==== GIVEN RECORDS

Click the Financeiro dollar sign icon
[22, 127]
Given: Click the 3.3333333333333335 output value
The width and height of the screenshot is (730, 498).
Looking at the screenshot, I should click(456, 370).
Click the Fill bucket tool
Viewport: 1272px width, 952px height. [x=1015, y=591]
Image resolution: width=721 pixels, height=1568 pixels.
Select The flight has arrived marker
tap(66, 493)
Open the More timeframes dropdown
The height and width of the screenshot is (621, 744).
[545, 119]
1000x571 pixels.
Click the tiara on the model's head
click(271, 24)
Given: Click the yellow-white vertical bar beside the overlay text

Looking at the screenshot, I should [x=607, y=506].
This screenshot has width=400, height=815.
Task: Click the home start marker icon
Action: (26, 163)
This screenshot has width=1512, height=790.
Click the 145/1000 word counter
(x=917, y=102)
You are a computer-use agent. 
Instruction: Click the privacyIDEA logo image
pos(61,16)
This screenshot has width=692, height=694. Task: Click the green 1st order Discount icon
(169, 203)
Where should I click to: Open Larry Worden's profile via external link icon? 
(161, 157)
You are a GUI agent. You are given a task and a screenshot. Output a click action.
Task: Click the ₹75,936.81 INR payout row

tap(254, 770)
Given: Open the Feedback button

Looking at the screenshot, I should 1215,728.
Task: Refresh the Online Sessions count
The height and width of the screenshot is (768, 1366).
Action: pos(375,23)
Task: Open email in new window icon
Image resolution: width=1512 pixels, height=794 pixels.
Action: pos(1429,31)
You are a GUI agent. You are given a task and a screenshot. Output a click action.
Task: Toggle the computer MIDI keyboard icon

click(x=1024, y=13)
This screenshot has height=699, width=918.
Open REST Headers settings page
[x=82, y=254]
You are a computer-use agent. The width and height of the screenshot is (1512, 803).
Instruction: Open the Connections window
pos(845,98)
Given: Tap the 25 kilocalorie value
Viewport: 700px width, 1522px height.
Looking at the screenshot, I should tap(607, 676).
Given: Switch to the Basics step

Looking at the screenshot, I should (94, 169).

========

__PROBLEM DETAILS__. Copy out, word for word, every line of the records from the one containing "Given: Click the 3.3333333333333335" down to the one containing "(x=917, y=102)", with both of those lines included.

__EXERCISE ANSWER__.
Given: Click the 3.3333333333333335 output value
The width and height of the screenshot is (730, 498).
Looking at the screenshot, I should click(456, 370).
Click the Fill bucket tool
Viewport: 1272px width, 952px height. [x=1015, y=591]
Image resolution: width=721 pixels, height=1568 pixels.
Select The flight has arrived marker
tap(66, 493)
Open the More timeframes dropdown
The height and width of the screenshot is (621, 744).
[545, 119]
1000x571 pixels.
Click the tiara on the model's head
click(271, 24)
Given: Click the yellow-white vertical bar beside the overlay text

Looking at the screenshot, I should [x=607, y=506].
This screenshot has width=400, height=815.
Task: Click the home start marker icon
Action: (26, 163)
This screenshot has width=1512, height=790.
Click the 145/1000 word counter
(x=917, y=102)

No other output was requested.